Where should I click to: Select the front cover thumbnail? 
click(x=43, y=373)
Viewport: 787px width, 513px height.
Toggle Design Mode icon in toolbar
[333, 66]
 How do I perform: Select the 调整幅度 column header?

============================================================

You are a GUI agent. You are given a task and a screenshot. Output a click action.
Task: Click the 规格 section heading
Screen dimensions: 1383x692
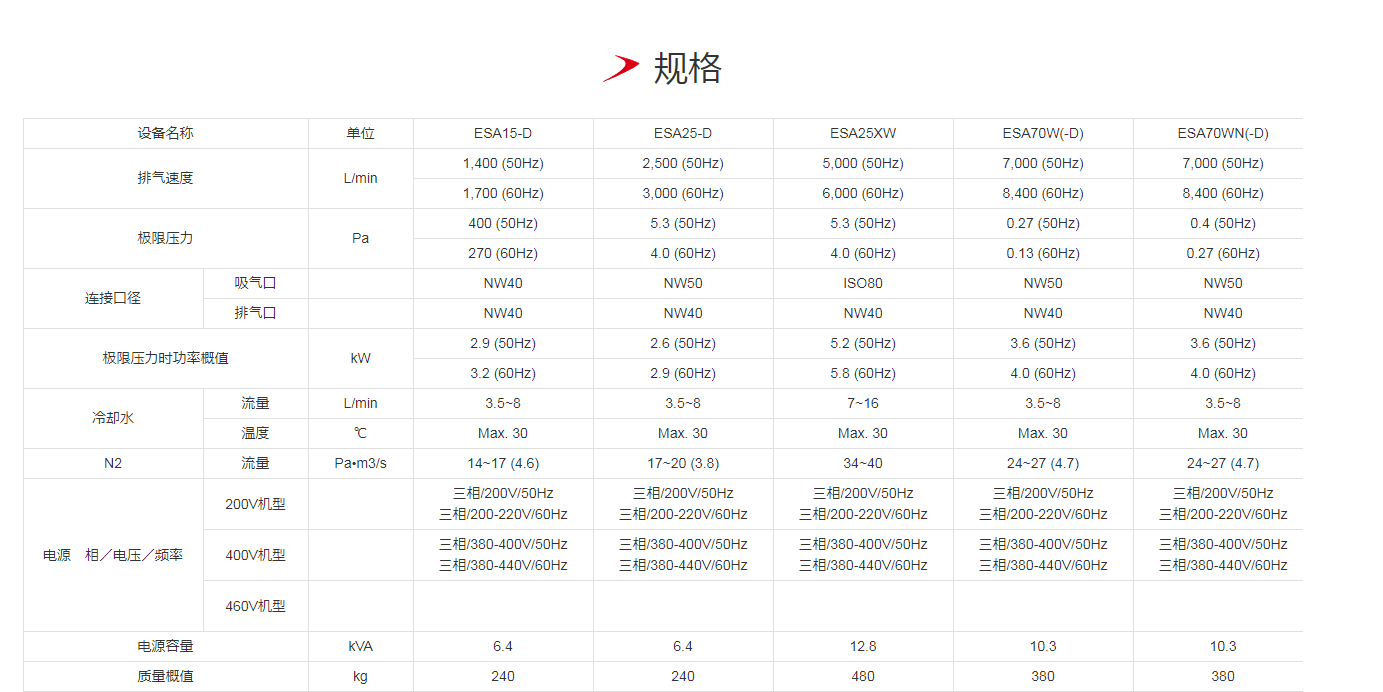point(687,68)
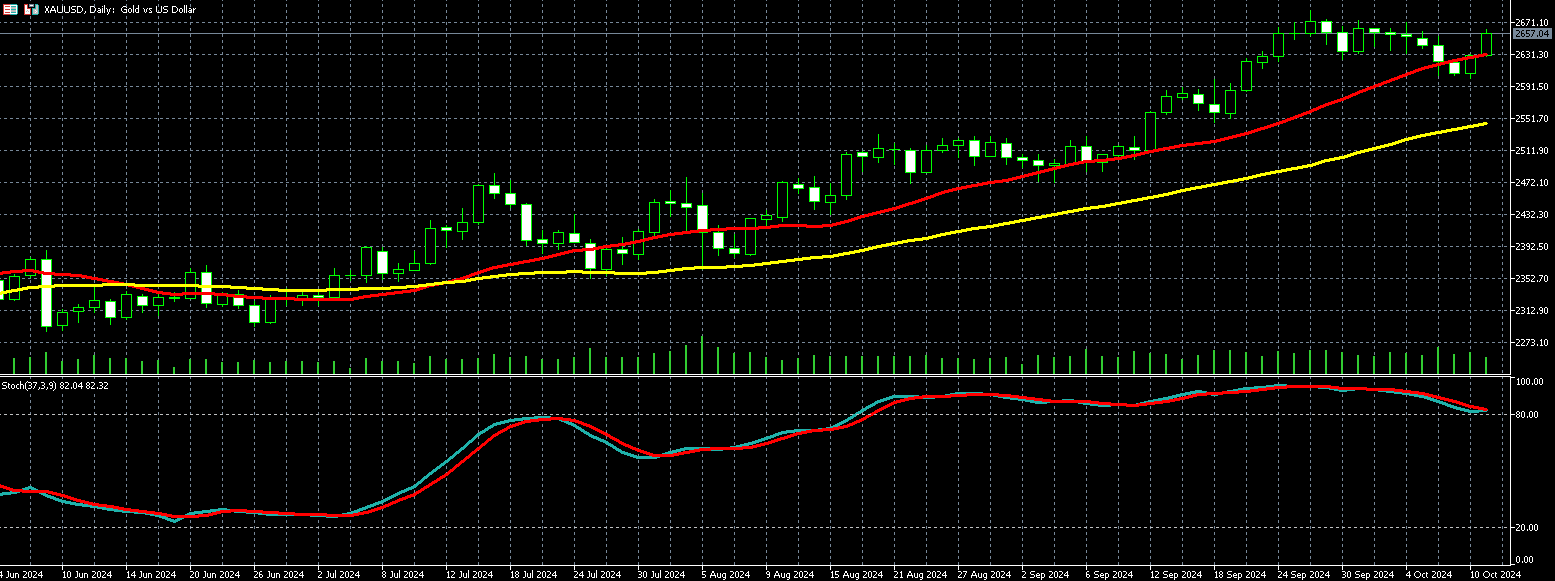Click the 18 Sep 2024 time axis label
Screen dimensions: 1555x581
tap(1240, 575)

============================================================

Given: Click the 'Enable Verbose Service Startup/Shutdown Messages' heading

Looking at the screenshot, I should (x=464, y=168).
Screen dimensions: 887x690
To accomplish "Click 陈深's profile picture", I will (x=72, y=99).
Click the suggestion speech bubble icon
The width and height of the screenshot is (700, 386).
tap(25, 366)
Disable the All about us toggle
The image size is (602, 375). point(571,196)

============================================================

Above are the records; copy exactly the lines from the line with "Viewport: 787px width, 513px height." through the line with "How do I perform: Select", both included.

» YOUR SOLUTION:
Viewport: 787px width, 513px height.
Toggle Design Mode icon in toolbar
[333, 66]
 How do I perform: Select the 调整幅度 column header?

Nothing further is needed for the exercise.